The present study aimed to investigate the temperature distribution in AZ31B Mg alloy plate along the thickness direction during the single-pass flat rolling. The detection and tracking of the plate temperature were carried out under different rolling conditions. Due to the influence of the complex heat transfer factors during rolling, the uneven degree of the temperature distribution was different, which was also reflected in microstructure characteristics between different metal layers. The temperature and microstructure both exhibited great similarity between the center and 1/4·H in the rolling due to the main effect of heat generation due to plastic work, while drastic difference between the surface and the center and 1/4·H due to the surface chilling effect.
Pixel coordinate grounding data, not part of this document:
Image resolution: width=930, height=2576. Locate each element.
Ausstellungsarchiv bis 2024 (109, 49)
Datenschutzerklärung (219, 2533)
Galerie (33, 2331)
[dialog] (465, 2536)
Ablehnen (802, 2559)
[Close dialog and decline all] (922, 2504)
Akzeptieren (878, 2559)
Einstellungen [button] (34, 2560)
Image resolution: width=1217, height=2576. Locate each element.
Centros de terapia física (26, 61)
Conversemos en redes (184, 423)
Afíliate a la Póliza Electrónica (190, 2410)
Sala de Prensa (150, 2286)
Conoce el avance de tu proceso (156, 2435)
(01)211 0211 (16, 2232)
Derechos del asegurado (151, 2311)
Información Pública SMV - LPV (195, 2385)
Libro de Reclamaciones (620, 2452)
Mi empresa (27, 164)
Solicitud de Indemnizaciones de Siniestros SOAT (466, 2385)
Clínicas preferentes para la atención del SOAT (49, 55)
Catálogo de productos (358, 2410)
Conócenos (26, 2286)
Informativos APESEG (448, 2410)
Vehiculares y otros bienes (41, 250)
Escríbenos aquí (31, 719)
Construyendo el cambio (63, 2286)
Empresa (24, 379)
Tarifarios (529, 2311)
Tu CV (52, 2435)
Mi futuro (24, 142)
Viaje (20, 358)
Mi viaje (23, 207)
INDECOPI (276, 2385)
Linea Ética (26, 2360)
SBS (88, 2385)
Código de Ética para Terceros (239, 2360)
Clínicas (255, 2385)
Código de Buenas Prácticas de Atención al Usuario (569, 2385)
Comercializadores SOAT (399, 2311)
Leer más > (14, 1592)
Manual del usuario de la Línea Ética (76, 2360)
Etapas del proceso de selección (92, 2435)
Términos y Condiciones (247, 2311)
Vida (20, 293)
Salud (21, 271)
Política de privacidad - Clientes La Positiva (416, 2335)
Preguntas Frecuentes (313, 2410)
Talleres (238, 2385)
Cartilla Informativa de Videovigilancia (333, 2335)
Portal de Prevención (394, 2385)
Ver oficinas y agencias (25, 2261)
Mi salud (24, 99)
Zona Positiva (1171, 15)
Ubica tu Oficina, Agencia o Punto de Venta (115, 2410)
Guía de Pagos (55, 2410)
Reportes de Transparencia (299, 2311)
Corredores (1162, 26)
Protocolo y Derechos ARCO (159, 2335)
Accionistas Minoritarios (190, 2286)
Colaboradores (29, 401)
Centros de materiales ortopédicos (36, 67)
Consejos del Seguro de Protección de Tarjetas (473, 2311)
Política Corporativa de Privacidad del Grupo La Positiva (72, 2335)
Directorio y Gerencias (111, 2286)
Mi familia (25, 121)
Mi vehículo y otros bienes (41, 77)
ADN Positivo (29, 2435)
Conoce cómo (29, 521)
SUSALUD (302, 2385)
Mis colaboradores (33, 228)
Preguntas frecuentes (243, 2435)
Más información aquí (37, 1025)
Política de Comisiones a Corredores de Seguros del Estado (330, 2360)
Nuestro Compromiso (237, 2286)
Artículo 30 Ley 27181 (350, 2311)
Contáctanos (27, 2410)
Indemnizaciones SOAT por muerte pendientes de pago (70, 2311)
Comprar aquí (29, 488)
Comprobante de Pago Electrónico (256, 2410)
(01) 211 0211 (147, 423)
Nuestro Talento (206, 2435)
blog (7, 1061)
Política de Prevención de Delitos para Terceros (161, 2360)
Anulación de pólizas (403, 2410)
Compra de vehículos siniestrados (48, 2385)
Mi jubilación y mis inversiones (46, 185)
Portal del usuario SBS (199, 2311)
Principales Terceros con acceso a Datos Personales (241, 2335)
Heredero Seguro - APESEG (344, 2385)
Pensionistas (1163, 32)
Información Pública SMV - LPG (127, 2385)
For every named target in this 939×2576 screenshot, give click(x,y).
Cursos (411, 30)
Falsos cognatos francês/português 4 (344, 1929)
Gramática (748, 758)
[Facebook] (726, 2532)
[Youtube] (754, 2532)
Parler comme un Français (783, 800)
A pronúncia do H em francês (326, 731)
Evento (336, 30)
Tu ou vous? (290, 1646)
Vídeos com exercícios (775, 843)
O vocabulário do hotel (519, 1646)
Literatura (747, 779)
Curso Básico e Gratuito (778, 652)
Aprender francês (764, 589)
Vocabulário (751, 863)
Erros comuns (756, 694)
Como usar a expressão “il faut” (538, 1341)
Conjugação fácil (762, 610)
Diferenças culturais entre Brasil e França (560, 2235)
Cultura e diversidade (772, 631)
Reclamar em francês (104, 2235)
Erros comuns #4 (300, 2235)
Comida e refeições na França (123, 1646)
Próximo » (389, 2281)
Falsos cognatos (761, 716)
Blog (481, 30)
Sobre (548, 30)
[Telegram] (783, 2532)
The maximum surface-temperature drop and center-temperature rise through rolling, regarded as the rolling exit temperature-distribution status, both presented mathematical relationships with respect to rolling process parameters. During the modeling process of the maximum surface-temperature drop, the proportion coefficient of chilling layer was identified for AZ31B Mg alloys, and it depends on the work roll temperature. In addition, during the modeling process of the maximum center-temperature rise, the theoretical equation of temperature rise due to plastic deformation could be reasonably simplified for AZ31B Mg alloys.